Medically Reviewed by Traci C. Johnson, MD on June 10, 2022
4 min read

Yeast infections are caused by a type of yeast (which is a fungus) called candida. It’s normal for candida to be inside our bodies and on our skin. But if too much candida grows in the vagina, it can turn into a yeast infection.

Symptoms include a thick, white-to-yellow discharge from your vagina (that typically doesn’t smell bad). Other symptoms include itching, discomfort, or a burning feeling around the outside of the vagina when you pee or have sex.

Once diagnosed, a yeast infection goes away after you take an antifungal medicine like fluconazole (Diflucan) or miconazole (Monistat) for a few days.
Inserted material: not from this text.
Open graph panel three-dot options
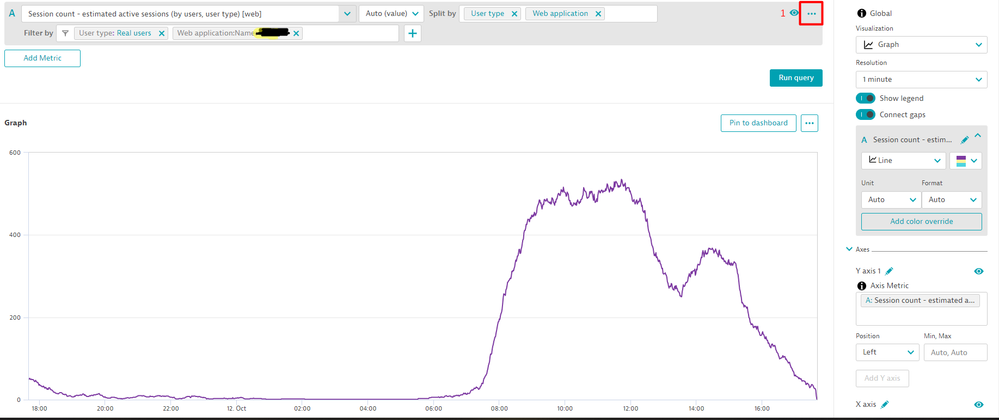 pyautogui.click(x=809, y=123)
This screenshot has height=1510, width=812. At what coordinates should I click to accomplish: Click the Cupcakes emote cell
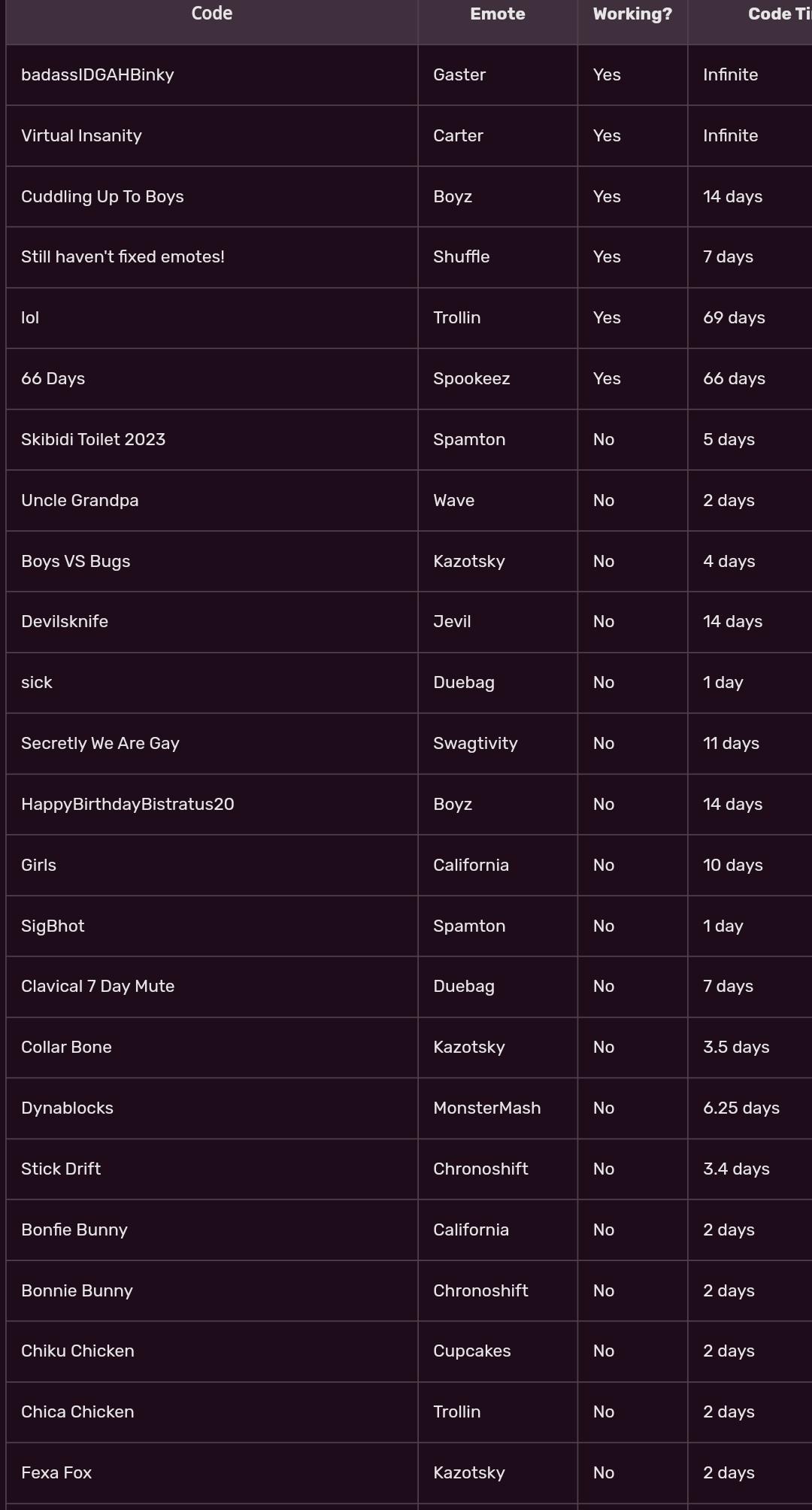pyautogui.click(x=471, y=1351)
But sometimes, a yeast infection comes back.  

It’s defined as having four or more yeast infections within a year that are unrelated to taking antibiotics and which have symptoms. If this happens to you, it’s important to see your doctor because the symptoms may be due to other causes or to additional causes.
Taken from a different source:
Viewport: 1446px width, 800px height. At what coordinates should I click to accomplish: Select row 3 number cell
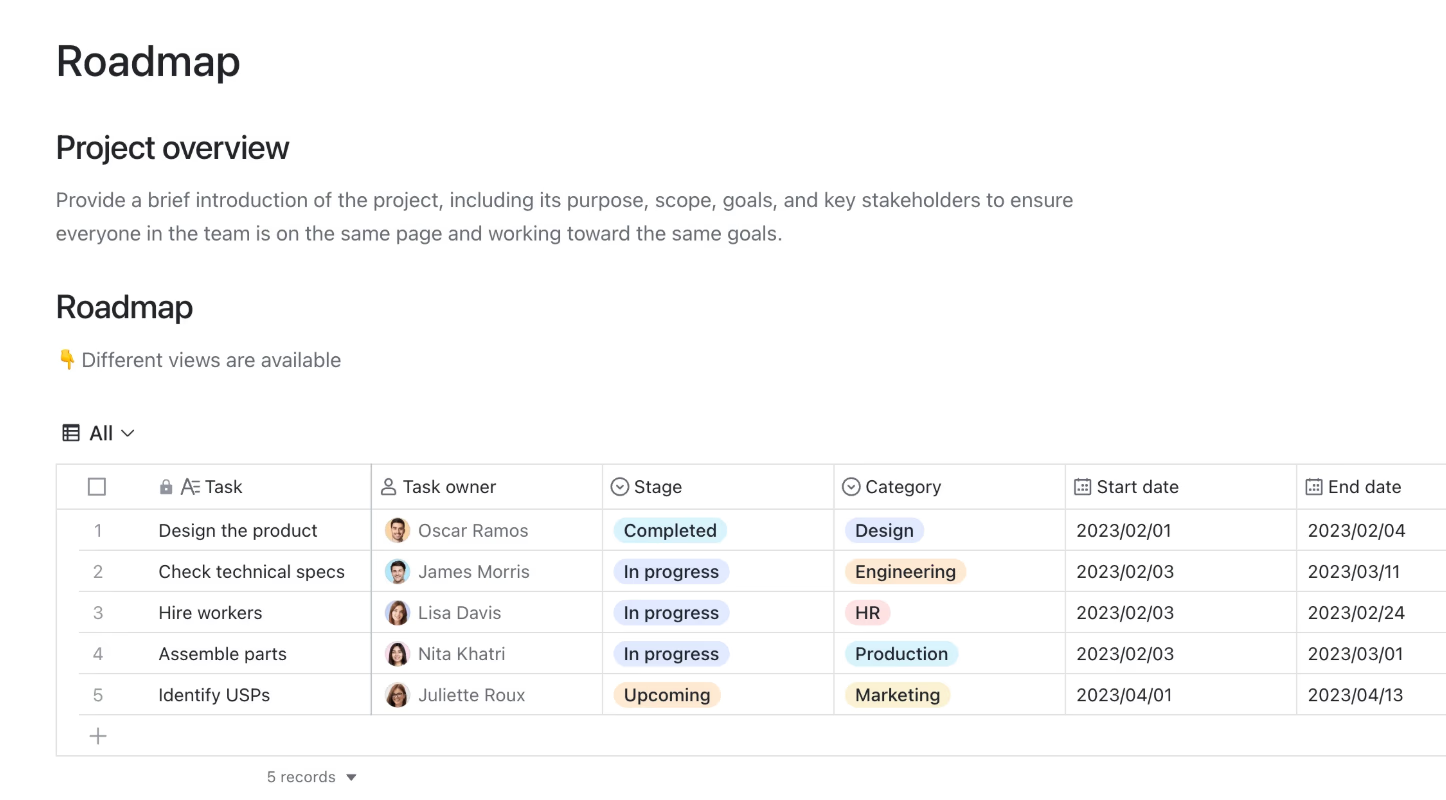tap(98, 613)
Most people who get recurrent yeast infections are healthy. Some people just get more yeast infections that others. That said, recurrent infections can have a number of causes.

  • Your infection may be caused by a type of yeast that resists treatment. If you get a yeast infection within 3 months of your last one, it’s likely that your infection is not caused by candida albicans, which is the most common type.
  • Your last yeast infection may not have totally cleared up, or perhaps you didn’t finish taking all your medicine.
  • You may have some other health issue that is weakening  your immune system, such as HIV or AIDS.
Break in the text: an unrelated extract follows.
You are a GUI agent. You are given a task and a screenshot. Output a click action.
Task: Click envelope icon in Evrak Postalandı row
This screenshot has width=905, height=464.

Several things can raise your chances:

Taking antibiotics can destroy your vagina’s flora, the healthy organisms that normally live there. When that happens, yeast can grow beyond the normal amount to become an infection.

Women who take birth control pills have higher rates of yeast infections. Spermicidal jellies and creams can change vaginal flora so it’s easier for yeast to multiply. Women on hormone replacement therapy (HRT) are also more likely to have yeast infections.

Lifestyle factors can also play a role. Wearing tight clothes or underwear while sweating or in the heat, for example, can increase heat and moisture. Irritating or repetitive movements in or near the vaginal area -- caused by tight clothing or sex -- can increase the likelihood of a yeast infection.

Two less common risk factors are high blood sugar or diabetes.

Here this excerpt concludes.